Ten Considerations when Choosing a Site for a Manufacturing Facility

25 Jul, 2017

This list provides site-selection considerations that are most likely to cause problems when not addressed early in project planning.

New manufacturing facilities represent a significant capital investment for any owner. By taking an approach that addresses a facility’s production and performance requirements in conjunction with the site requirements, owners can make more informed decisions that lead to project success.

Once general building and operational requirements are identified, site selection is the first of many steps in the manufacturing facility development process. As such, it may be tempting to rush that phase of the project just to get things moving. But the site a company chooses has an impact on the lifetime of the facility in ways that may not be immediately apparent. Beyond construction costs, long-term profitability and even the quality of the facility’s output can be impacted.

Owners that address facility and site considerations together have the most successful projects. The following 10 factors should be evaluated before committing to the purchase of a site or structure, to determine the project’s long-term success. Many of these considerations go hand-in-hand, yet all too often, one or more go under-investigated during the pre-purchase planning process.

1. Existing buildings vs. greenfield sites

Existing buildings can provide suitable solutions for manufacturing operations. This approach can be faster and less expensive than building a new facility in many scenarios. However, the cost of adapting a building’s existing and often outdated utilities and features may, in fact, far outweigh the cost of investing in new construction on a greenfield site. Owners should seek an independent consultant, in the form of an engineering/procurement/construction contractor (EPC) or architect, to conduct a thorough due diligence process and analysis. These third parties can weigh the costs of any necessary site remediation and/or building modifications against greenfield construction.

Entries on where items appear
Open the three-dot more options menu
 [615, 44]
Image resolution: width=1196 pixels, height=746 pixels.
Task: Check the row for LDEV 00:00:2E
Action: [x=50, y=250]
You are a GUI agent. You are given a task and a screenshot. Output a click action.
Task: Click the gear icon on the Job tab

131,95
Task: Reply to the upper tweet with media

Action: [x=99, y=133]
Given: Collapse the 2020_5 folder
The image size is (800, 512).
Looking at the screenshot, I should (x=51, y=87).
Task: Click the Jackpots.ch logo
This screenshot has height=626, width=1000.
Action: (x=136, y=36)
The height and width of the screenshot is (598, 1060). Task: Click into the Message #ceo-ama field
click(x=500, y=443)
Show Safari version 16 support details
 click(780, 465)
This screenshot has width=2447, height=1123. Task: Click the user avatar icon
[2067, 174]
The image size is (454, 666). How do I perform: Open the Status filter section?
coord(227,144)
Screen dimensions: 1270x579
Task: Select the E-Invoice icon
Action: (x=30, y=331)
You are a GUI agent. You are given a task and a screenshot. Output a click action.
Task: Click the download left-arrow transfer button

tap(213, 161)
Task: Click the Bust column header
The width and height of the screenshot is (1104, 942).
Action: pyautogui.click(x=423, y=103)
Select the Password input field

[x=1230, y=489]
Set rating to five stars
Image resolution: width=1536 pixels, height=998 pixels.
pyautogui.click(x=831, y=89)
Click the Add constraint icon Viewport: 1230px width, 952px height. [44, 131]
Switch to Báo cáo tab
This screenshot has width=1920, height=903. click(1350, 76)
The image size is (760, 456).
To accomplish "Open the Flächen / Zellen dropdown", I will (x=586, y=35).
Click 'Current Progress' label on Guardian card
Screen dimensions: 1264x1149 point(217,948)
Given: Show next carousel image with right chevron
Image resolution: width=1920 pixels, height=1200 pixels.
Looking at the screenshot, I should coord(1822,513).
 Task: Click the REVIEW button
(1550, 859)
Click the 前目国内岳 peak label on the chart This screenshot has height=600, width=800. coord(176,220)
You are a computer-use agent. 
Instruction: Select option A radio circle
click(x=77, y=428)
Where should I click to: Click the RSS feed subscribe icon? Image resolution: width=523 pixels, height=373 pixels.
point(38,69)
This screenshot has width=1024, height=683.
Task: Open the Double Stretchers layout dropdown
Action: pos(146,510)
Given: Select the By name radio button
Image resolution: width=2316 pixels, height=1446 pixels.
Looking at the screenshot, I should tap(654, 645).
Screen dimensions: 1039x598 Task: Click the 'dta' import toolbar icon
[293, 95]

## Challenges:
[1] From the article on choosing a manufacturing site, list the costs that the independent third parties weigh against one another.
[2] Please extract the passage of the article on choosing a manufacturing site starting with "New manufacturing facilities" and going on through "can be impacted.".
[3] Write what comes next in the article on choosing a site for a manufacturing facility, picking up after its final sentence.

## Answers to the exercise:
[1]
- The costs of any necessary site remediation
- The costs of any necessary building modifications
- The cost of greenfield construction

[2]
New manufacturing facilities represent a significant capital investment for any owner. By taking an approach that addresses a facility’s production and performance requirements in conjunction with the site requirements, owners can make more informed decisions that lead to project success.

Once general building and operational requirements are identified, site selection is the first of many steps in the manufacturing facility development process. As such, it may be tempting to rush that phase of the project just to get things moving. But the site a company chooses has an impact on the lifetime of the facility in ways that may not be immediately apparent. Beyond construction costs, long-term profitability and even the quality of the facility’s output can be impacted.

[3]
2. Financial incentives

Incentive packages are often offered by communities wishing to unload vacant properties or attract companies and jobs. Sometimes, abandoned mills, factories and speculative buildings have become such a burden to public agencies and economic development organizations that they give them away for free—or at very low cost. In addition, loans, grants, expedited permitting, tax abatements, tax credits and other incentives are used to attract companies. While these offers are appealing, they may not be the best option for the long-term. It is critical to understand the strings that may be attached (job-creation quotas, investment obligations), called “clawback” provisions, and the penalties faced if these requirements ultimately cannot be met. Most important, the deciding factor should be whether the site will meet the plant’s current and future needs. It is critical to work with experienced site selection, legal, tax and accounting consultants to understand the impact for your project and how your business objectives will be met.

3. Scalability

How fast a facility can be operational and producing product often determines its overall success—and can seem like the end game. But the key to a project’s long-term success is that it fulfills its function for many years to come. To do that, the facility and site must be able to physically accommodate future expansion and growth. A related consideration is support systems and spaces. In addition to warehouse and storage space, it is crucial to understand the staffing and spatial needs of other departments to be housed at the facility including distribution, maintenance, security, research and development, laboratory and administrative (payroll, billing, collections and marketing).

4. Project cost expectations

Perceptions of initial project costs are frequently based on faulty information. Too often, construction cost estimates are based on old information or a “square foot cost” that an economic developer got from a local general contractor. That number becomes the basis for expected project cost in terms of the facility performance requirements and interaction on the specific site. Experienced EPC firms can provide greater cost specificity very early in the process; this can help define project scope, cost and budget to help owners make an informed decision.

5. Infrastructure

Owners and their representatives also need to determine access to utilities and transportation (i.e., highway, rail, air, waterways) as well as their costs.

Transportation: Identify the modes of transportation needed for raw material deliveries, outgoing finished product distribution and internal material movement, and assess the site’s proximity to these options. Traffic flow also needs to be evaluated. Traffic congestion can limit the throughput of production equipment and make access to the facility troublesome for workers, suppliers and distributors. Are there alternative options if a route is shut down or blocked?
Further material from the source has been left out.